Exercise a:
According to the passage on "The Hours," how many awards was the film nominated for?

+++ Extract provided +++

She then took a starring role next to Nicole Kidman and Meryl Streep, in "The Hours" (2002), the story of how the novel "Mrs. Dalloway" affects three generations of women, all of whom, in one way or another, have had to deal with suicide in their lives. She earned an Oscar Award for Best Actress in a Supporting Role, and the film drew an Academy Awards for Best Picture, Best Editing, Best Music and Best Writing. In all, the film won over thirty awards and was nominated for sixty-seven. Her slump was over, and she was once again regarded as an A-list Hollywood celebrity.

+++ Provided records +++

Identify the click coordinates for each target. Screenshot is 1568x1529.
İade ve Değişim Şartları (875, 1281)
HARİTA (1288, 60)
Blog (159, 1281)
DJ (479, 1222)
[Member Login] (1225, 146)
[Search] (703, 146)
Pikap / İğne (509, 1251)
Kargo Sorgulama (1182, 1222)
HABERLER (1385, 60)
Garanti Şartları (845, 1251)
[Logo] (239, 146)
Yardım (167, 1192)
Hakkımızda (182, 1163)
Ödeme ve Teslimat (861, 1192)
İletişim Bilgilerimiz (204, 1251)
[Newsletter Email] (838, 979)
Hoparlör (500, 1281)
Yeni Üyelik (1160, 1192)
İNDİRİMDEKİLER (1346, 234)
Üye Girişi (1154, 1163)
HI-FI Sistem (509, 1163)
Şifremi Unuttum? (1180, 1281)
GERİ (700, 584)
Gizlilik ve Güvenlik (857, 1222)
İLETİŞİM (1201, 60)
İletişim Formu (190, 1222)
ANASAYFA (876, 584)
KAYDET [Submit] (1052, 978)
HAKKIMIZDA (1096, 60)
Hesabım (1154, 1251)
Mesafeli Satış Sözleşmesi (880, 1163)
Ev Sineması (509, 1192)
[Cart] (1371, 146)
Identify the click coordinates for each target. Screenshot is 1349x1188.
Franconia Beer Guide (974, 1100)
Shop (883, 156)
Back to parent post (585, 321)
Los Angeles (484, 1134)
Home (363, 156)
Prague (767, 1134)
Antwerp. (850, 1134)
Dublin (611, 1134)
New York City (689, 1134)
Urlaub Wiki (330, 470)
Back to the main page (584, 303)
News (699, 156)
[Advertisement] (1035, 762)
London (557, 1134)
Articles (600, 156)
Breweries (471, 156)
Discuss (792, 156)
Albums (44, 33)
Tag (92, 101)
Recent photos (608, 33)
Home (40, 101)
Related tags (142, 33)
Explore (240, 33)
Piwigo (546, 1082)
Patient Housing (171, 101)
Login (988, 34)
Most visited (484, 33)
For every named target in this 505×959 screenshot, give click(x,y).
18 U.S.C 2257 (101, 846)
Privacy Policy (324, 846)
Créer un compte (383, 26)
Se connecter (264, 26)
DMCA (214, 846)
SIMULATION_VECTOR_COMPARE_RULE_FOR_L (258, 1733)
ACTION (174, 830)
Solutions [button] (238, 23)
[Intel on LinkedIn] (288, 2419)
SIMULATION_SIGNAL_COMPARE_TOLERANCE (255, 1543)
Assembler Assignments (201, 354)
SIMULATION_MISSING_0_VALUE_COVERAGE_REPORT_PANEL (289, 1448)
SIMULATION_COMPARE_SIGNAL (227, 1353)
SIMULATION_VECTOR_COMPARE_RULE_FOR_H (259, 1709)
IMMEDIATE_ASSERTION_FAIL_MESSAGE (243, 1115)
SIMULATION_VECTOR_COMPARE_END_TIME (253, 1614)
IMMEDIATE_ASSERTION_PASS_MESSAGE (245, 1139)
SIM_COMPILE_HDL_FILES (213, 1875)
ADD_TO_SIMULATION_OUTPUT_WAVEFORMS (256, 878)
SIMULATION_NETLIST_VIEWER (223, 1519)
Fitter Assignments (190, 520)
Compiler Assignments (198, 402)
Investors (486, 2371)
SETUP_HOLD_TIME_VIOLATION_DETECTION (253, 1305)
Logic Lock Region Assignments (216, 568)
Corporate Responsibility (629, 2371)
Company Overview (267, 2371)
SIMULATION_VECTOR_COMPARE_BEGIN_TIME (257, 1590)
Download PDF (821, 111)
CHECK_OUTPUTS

+++

Exercise b:
Print, character for character, the entries starting at the line that contains "Garanti Şartları (845, 1251)" and ending at the line that contains "GERİ (700, 584)".

Problem solution a:
Sixty-seven.

Problem solution b:
Garanti Şartları (845, 1251)
[Logo] (239, 146)
Yardım (167, 1192)
Hakkımızda (182, 1163)
Ödeme ve Teslimat (861, 1192)
İletişim Bilgilerimiz (204, 1251)
[Newsletter Email] (838, 979)
Hoparlör (500, 1281)
Yeni Üyelik (1160, 1192)
İNDİRİMDEKİLER (1346, 234)
Üye Girişi (1154, 1163)
HI-FI Sistem (509, 1163)
Şifremi Unuttum? (1180, 1281)
GERİ (700, 584)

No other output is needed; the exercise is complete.